*WORK ITEM*
From the entries, copy each line that includes "dimensions".

··· RECORD EXCERPTS ···

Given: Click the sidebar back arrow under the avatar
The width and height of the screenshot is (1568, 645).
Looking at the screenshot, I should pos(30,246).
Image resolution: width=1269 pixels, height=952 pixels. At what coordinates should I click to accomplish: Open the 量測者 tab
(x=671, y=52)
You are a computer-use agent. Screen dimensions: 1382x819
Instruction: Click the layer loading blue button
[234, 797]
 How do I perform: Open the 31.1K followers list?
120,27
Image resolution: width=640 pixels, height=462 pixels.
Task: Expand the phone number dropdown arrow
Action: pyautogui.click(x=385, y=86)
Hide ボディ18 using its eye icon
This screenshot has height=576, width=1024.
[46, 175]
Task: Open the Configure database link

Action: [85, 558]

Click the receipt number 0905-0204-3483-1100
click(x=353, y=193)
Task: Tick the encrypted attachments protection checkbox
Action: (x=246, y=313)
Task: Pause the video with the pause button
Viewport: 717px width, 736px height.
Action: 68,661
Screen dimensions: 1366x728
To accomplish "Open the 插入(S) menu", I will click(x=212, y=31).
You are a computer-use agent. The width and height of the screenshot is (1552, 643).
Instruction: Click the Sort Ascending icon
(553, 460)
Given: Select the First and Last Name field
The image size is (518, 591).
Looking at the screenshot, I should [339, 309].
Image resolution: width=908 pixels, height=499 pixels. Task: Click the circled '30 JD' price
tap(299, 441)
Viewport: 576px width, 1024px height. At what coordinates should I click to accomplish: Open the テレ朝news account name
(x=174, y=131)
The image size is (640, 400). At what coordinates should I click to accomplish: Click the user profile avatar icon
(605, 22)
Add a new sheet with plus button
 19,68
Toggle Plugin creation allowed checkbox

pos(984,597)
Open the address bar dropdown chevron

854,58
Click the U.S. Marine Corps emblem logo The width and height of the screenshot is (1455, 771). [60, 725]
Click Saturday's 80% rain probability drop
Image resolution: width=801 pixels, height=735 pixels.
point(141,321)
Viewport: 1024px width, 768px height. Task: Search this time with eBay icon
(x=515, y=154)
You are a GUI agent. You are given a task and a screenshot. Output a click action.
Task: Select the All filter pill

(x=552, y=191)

···

*RESPONSE FOR THIS EXERCISE*
You are a computer-use agent. Screen dimensions: 1382x819
Screen dimensions: 1366x728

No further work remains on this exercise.